(TASK DIRECTIONS) Update the lines below by changing every "Where should I click to" to "Where do I click to", and keep everything else the same.

(Saved dataset items)

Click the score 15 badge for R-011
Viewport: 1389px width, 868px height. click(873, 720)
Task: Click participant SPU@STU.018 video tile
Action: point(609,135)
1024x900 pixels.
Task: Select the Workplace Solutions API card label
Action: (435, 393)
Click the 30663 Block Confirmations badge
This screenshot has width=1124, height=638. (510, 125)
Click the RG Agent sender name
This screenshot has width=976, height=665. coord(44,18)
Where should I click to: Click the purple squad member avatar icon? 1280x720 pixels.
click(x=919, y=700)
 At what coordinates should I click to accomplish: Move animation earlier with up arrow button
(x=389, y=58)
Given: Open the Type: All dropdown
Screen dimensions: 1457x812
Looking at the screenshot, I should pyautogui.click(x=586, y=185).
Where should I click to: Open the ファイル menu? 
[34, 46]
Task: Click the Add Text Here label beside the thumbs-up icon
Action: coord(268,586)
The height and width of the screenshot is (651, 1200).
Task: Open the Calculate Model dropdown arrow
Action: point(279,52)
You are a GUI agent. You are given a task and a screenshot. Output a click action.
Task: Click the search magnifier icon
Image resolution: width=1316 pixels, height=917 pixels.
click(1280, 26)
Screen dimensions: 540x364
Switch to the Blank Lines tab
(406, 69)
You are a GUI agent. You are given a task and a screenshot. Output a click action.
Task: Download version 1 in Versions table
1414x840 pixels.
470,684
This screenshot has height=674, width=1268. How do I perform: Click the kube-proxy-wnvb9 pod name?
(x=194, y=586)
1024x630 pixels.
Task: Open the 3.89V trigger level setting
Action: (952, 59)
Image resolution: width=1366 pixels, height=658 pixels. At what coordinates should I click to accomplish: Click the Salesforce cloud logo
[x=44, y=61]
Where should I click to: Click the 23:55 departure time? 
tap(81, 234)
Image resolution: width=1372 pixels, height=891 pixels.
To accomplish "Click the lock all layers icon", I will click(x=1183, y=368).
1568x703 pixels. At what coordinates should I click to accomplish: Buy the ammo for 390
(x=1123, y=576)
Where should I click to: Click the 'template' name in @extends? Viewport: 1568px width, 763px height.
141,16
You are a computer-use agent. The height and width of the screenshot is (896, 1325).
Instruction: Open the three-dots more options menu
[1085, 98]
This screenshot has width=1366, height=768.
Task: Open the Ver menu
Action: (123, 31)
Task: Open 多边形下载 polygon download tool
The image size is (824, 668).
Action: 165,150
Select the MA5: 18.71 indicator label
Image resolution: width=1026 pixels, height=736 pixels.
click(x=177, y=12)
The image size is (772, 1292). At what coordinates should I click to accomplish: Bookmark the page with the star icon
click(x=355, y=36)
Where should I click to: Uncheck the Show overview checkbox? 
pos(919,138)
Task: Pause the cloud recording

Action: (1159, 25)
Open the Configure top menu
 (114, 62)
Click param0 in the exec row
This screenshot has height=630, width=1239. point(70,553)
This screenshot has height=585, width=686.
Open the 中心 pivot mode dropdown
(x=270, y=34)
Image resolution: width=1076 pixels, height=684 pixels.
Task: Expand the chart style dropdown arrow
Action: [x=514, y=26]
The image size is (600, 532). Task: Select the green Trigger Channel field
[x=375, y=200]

(SOLUTION TO THIS EXERCISE)
Click the score 15 badge for R-011
Viewport: 1389px width, 868px height. click(873, 720)
Task: Click participant SPU@STU.018 video tile
Action: point(609,135)
1024x900 pixels.
Task: Select the Workplace Solutions API card label
Action: (435, 393)
Click the 30663 Block Confirmations badge
This screenshot has width=1124, height=638. (510, 125)
Click the RG Agent sender name
This screenshot has width=976, height=665. coord(44,18)
Where do I click to: Click the purple squad member avatar icon? 1280x720 pixels.
click(x=919, y=700)
 At what coordinates should I click to accomplish: Move animation earlier with up arrow button
(x=389, y=58)
Given: Open the Type: All dropdown
Screen dimensions: 1457x812
Looking at the screenshot, I should pyautogui.click(x=586, y=185).
Where do I click to: Open the ファイル menu? 
[34, 46]
Task: Click the Add Text Here label beside the thumbs-up icon
Action: coord(268,586)
The height and width of the screenshot is (651, 1200).
Task: Open the Calculate Model dropdown arrow
Action: point(279,52)
You are a GUI agent. You are given a task and a screenshot. Output a click action.
Task: Click the search magnifier icon
Image resolution: width=1316 pixels, height=917 pixels.
click(1280, 26)
Screen dimensions: 540x364
Switch to the Blank Lines tab
(406, 69)
You are a GUI agent. You are given a task and a screenshot. Output a click action.
Task: Download version 1 in Versions table
1414x840 pixels.
470,684
This screenshot has height=674, width=1268. How do I perform: Click the kube-proxy-wnvb9 pod name?
(x=194, y=586)
1024x630 pixels.
Task: Open the 3.89V trigger level setting
Action: (952, 59)
Image resolution: width=1366 pixels, height=658 pixels. At what coordinates should I click to accomplish: Click the Salesforce cloud logo
[x=44, y=61]
Where do I click to: Click the 23:55 departure time? 
tap(81, 234)
Image resolution: width=1372 pixels, height=891 pixels.
To accomplish "Click the lock all layers icon", I will click(x=1183, y=368).
1568x703 pixels. At what coordinates should I click to accomplish: Buy the ammo for 390
(x=1123, y=576)
Where do I click to: Click the 'template' name in @extends? Viewport: 1568px width, 763px height.
141,16
You are a computer-use agent. The height and width of the screenshot is (896, 1325).
Instruction: Open the three-dots more options menu
[1085, 98]
This screenshot has width=1366, height=768.
Task: Open the Ver menu
Action: (123, 31)
Task: Open 多边形下载 polygon download tool
The image size is (824, 668).
Action: 165,150
Select the MA5: 18.71 indicator label
Image resolution: width=1026 pixels, height=736 pixels.
click(x=177, y=12)
The image size is (772, 1292). At what coordinates should I click to accomplish: Bookmark the page with the star icon
click(x=355, y=36)
Where do I click to: Uncheck the Show overview checkbox? 
pos(919,138)
Task: Pause the cloud recording

Action: (1159, 25)
Open the Configure top menu
 (114, 62)
Click param0 in the exec row
This screenshot has height=630, width=1239. point(70,553)
This screenshot has height=585, width=686.
Open the 中心 pivot mode dropdown
(x=270, y=34)
Image resolution: width=1076 pixels, height=684 pixels.
Task: Expand the chart style dropdown arrow
Action: [x=514, y=26]
The image size is (600, 532). Task: Select the green Trigger Channel field
[x=375, y=200]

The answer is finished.